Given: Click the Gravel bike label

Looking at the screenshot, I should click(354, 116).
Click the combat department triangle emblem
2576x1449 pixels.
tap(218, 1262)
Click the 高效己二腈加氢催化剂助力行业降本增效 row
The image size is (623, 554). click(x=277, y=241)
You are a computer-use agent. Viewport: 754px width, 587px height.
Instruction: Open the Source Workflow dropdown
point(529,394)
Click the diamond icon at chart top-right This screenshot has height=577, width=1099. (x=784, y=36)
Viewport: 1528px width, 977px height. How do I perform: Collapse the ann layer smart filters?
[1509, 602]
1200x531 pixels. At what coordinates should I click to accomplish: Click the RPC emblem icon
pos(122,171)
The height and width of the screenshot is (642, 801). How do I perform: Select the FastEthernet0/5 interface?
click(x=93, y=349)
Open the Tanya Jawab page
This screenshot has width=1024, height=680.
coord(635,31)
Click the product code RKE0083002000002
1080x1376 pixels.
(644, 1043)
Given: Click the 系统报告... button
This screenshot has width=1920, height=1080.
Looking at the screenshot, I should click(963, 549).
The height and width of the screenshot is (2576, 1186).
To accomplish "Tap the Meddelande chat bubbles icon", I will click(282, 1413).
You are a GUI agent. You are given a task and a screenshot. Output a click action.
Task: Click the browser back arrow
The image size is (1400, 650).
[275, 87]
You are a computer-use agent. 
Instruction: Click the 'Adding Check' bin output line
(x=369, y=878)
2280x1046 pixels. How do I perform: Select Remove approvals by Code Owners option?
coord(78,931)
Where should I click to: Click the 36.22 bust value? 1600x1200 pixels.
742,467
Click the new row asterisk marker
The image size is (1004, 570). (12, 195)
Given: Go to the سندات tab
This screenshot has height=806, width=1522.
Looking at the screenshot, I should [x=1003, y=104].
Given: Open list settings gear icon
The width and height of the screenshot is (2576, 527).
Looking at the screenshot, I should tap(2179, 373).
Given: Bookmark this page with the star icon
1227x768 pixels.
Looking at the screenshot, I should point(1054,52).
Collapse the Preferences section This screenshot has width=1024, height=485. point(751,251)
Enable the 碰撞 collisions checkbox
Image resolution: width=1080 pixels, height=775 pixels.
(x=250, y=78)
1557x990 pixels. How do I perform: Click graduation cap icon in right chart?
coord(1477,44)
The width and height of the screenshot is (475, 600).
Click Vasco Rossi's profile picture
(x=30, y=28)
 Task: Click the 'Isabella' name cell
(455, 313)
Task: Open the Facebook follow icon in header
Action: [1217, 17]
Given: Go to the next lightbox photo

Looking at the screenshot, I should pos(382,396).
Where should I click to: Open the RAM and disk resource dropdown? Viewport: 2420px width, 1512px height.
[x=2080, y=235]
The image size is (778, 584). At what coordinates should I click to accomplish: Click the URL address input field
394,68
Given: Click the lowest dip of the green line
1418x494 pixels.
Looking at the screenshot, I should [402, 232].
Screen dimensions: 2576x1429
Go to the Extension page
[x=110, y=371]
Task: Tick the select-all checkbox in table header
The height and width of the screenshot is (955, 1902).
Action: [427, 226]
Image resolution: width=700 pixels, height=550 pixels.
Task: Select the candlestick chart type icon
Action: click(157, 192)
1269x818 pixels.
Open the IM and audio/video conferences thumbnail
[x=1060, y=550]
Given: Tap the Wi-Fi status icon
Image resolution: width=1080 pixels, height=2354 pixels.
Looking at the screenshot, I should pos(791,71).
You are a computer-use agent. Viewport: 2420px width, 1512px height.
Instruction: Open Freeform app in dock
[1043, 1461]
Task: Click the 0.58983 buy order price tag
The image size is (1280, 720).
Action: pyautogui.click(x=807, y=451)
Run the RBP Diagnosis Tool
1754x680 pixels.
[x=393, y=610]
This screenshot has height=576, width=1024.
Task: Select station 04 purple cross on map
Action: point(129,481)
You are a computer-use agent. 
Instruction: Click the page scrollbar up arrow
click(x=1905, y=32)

What needs to be done: Return each line from the entries above that contains the word "perform". Case counts.

Result below:
Viewport: 1528px width, 977px height. How do I perform: Collapse the ann layer smart filters?
The height and width of the screenshot is (642, 801). How do I perform: Select the FastEthernet0/5 interface?
2280x1046 pixels. How do I perform: Select Remove approvals by Code Owners option?
1557x990 pixels. How do I perform: Click graduation cap icon in right chart?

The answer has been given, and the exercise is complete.